If you're using AI-generated content in any capacity (and increasingly, you are, whether you know it or not), the question isn't whether you prefer human mistakes or machine mistakes. It's whether you have a process for catching mistakes that don't look like mistakes. Because those are the ones that ship.

Addendum: this article is its own case study

I drafted this article with Claude. During the editing process, I caught three categories of error that illustrate exactly the problem this article describes.

Citation by proxy. The original draft cited a Harvard Kennedy School Misinformation Review article for the claim that AI hallucinations gain persuasive power through their "fluency, coherence, and authoritative tone." When I checked the source, that article was quoting Zhang et al. (2023), a survey paper. And Zhang et al. didn't actually use those words; the Misinformation Review author had paraphrased and added the specific descriptors. The draft was citing a framework paper's interpretation of a survey paper's general observation: three layers of indirection from any empirical finding, presented as a direct quote.

Misnamed concept. The draft originally referred to "the fluency heuristic" as the cognitive science term for judging information as more true when it's easy to process. The fluency heuristic is a real term (Hertwig et al., 2008), but it refers to something different: using speed of recognition from memory to make comparative judgments. The correct term for what the article describes is processing fluency. A real term, confidently applied to the wrong concept.

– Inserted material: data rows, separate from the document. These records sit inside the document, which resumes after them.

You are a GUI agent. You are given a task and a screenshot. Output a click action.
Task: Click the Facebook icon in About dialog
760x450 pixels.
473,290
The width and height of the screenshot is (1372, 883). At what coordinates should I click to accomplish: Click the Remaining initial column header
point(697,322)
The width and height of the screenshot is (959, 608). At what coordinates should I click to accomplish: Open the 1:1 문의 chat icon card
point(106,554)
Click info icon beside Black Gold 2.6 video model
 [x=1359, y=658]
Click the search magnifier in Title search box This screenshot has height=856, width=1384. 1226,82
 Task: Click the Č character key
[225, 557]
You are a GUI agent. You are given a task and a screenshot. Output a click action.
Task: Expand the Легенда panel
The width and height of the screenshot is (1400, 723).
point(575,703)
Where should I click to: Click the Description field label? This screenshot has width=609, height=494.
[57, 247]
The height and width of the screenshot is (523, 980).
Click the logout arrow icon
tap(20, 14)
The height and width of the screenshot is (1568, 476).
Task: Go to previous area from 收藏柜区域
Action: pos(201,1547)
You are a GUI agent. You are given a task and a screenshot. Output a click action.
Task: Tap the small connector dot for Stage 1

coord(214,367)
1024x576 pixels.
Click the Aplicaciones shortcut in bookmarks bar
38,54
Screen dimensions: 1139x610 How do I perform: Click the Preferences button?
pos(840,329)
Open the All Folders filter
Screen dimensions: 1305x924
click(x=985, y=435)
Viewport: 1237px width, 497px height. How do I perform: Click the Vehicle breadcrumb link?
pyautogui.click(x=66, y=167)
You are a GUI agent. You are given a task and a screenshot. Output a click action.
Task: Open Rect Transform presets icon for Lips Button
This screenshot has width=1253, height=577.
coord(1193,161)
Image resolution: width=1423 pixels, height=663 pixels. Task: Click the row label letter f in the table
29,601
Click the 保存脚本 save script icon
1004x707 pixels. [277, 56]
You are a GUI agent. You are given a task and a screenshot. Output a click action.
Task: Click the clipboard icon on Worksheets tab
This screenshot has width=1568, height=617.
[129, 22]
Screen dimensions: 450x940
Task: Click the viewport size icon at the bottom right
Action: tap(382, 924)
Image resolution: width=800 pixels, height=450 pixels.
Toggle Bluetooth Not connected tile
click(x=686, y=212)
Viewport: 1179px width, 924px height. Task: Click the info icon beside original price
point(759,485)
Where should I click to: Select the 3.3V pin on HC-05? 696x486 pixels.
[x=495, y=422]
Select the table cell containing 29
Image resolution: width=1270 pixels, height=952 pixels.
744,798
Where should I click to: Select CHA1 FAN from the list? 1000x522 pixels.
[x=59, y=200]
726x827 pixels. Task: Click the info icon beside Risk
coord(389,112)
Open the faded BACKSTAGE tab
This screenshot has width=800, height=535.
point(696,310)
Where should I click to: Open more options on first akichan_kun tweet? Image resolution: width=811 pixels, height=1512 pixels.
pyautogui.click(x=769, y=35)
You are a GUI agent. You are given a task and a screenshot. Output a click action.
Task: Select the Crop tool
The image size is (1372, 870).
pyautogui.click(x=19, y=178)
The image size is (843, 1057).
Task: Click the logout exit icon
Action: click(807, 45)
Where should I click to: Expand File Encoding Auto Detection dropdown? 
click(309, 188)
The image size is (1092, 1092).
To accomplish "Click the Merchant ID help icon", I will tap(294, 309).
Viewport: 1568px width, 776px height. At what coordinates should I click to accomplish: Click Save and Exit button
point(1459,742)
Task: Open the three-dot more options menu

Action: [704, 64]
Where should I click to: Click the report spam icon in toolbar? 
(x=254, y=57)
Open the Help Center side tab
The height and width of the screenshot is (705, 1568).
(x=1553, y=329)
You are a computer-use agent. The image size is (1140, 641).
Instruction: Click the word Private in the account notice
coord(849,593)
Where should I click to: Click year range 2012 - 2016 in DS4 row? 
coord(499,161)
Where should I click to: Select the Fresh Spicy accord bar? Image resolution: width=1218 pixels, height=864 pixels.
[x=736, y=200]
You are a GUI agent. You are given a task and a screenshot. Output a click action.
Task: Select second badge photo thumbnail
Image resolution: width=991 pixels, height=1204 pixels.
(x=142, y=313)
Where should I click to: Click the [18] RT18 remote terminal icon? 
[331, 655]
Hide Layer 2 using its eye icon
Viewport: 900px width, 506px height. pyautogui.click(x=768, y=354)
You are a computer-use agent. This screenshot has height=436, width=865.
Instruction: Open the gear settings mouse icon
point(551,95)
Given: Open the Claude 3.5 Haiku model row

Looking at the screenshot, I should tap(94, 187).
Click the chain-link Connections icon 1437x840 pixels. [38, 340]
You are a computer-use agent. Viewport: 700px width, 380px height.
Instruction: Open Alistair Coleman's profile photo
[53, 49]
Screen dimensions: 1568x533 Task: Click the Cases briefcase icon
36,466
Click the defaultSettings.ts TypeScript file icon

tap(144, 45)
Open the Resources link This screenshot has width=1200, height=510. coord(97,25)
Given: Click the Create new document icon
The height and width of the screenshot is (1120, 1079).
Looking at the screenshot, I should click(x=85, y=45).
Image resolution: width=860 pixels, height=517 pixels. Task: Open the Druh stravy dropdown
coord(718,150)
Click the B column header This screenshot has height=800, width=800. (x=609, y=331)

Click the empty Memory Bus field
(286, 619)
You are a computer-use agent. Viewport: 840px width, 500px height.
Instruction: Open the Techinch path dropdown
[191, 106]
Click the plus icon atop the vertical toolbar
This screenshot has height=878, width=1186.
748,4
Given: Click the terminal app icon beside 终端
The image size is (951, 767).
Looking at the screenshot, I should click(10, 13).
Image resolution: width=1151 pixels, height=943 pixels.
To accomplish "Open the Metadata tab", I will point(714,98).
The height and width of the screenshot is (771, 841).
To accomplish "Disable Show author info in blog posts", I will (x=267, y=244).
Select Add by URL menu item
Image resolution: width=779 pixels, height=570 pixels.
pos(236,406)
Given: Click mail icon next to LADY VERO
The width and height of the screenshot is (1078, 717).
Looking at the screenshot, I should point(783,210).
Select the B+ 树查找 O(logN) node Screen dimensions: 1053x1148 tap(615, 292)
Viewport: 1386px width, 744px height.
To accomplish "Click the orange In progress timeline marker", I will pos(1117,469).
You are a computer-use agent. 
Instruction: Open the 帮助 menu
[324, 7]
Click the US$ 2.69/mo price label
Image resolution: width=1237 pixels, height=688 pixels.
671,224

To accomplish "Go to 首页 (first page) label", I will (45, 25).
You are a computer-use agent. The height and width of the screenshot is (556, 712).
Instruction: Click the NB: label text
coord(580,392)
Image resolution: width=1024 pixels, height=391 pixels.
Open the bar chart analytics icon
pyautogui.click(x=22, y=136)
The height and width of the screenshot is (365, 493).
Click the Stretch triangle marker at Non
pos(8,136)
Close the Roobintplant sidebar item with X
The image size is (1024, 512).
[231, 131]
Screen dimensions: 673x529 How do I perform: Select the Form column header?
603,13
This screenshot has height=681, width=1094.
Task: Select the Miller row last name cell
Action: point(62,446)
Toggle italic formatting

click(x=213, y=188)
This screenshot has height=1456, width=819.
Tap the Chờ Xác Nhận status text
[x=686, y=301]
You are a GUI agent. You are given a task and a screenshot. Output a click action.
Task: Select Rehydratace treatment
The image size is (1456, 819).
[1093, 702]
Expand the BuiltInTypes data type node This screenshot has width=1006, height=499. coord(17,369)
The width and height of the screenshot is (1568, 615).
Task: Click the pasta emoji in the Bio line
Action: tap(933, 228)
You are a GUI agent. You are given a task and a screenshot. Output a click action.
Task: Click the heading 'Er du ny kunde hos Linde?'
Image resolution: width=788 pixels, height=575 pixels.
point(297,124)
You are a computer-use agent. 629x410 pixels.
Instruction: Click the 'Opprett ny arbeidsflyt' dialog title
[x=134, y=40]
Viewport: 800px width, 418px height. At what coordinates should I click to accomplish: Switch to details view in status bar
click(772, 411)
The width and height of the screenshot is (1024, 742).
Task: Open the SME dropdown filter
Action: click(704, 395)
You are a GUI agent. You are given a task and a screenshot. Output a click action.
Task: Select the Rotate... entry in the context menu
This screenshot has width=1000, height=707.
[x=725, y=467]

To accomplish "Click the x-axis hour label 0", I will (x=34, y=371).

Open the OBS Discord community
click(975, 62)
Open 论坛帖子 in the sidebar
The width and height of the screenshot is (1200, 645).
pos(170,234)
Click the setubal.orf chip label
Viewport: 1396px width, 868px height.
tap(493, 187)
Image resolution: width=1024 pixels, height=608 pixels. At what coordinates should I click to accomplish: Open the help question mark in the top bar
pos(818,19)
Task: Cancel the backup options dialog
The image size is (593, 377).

Fabricated DOIs. Claude generated two DOIs that looked correct (right format, plausible journal prefixes) but pointed to completely different papers. The Reber & Schwarz citation used cogp (Cognitive Psychology) instead of ccog (Consciousness and Cognition). The Alter & Oppenheimer citation used a Trends in Cognitive Sciences DOI for a paper published in Personality and Social Psychology Review. Both DOIs resolved to real papers; they just weren't the right ones.

None of these errors looked like errors. The citation-by-proxy read like solid sourcing. The fluency heuristic sounded like the right term. The DOIs were valid URLs that resolved successfully. Every one of them would have shipped if I hadn't checked. And this is an article about checking.